## The task
Reproduce everything in the records from the line containing "Task: Click the polygon cube shelf icon" down to the line containing "Action: click(x=62, y=81)", including both of those lines. Shift every coordinate in the answers by adding 16 to it, and leave the pictures out.

## Data for processing
begin
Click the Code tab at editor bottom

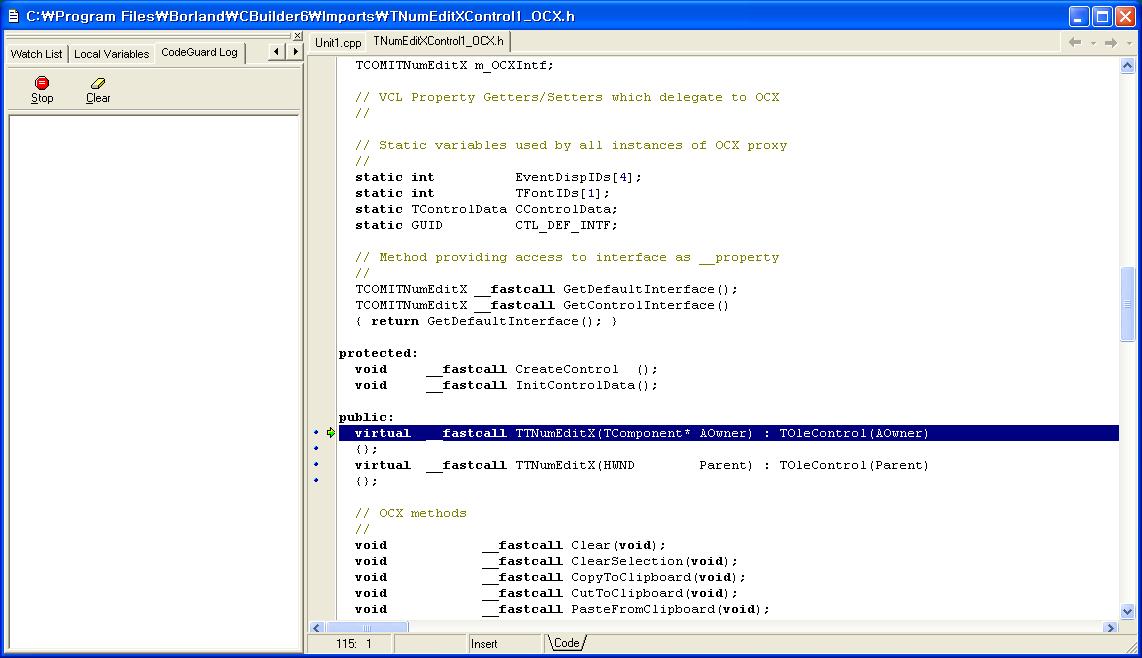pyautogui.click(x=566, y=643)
end
begin
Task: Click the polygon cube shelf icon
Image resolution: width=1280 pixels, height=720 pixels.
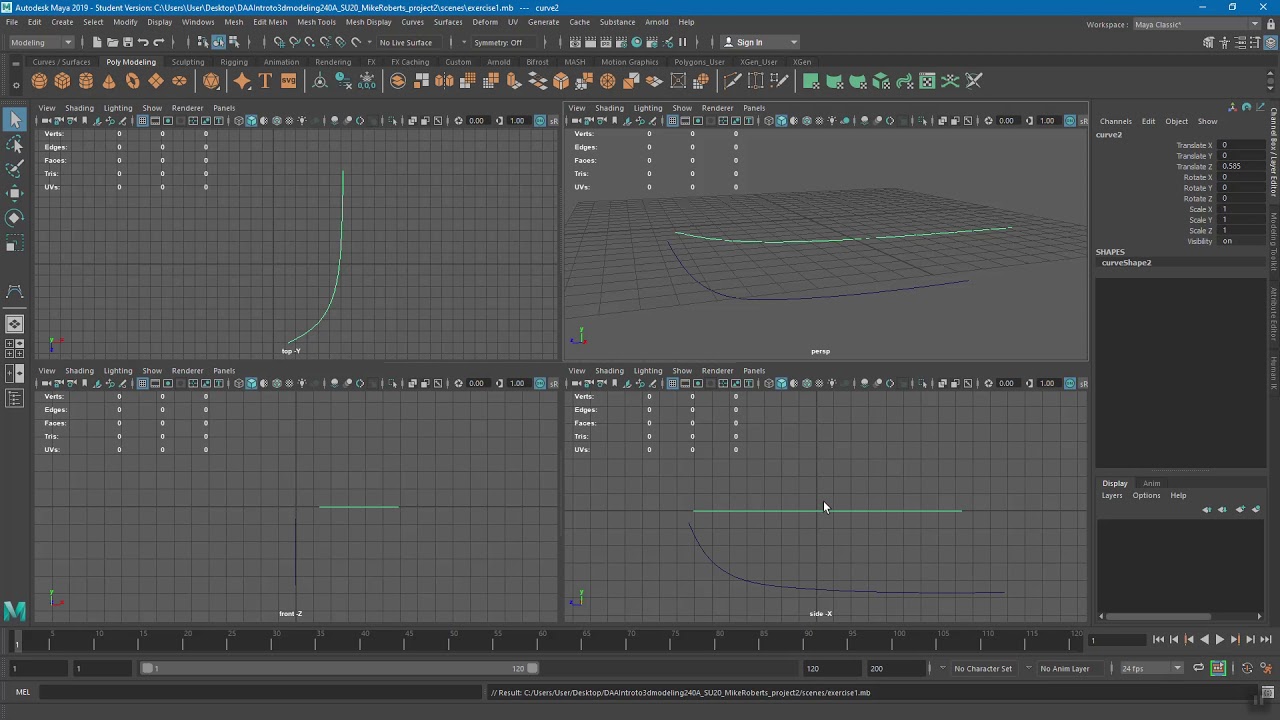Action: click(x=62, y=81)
end
begin
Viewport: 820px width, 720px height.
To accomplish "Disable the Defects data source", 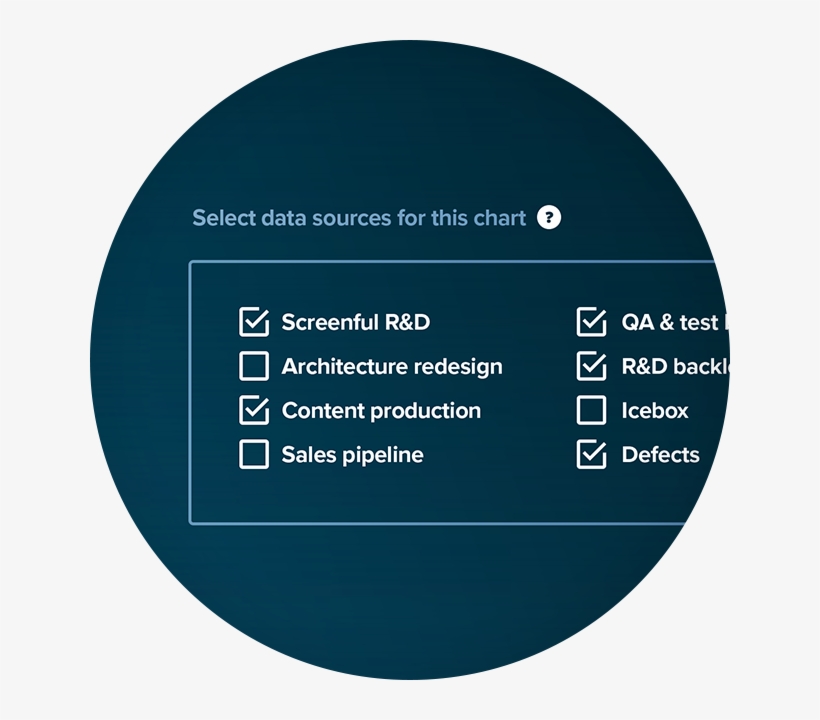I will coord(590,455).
end
## Written response
Task: Click the polygon cube shelf icon
Image resolution: width=1280 pixels, height=720 pixels.
Action: click(x=78, y=97)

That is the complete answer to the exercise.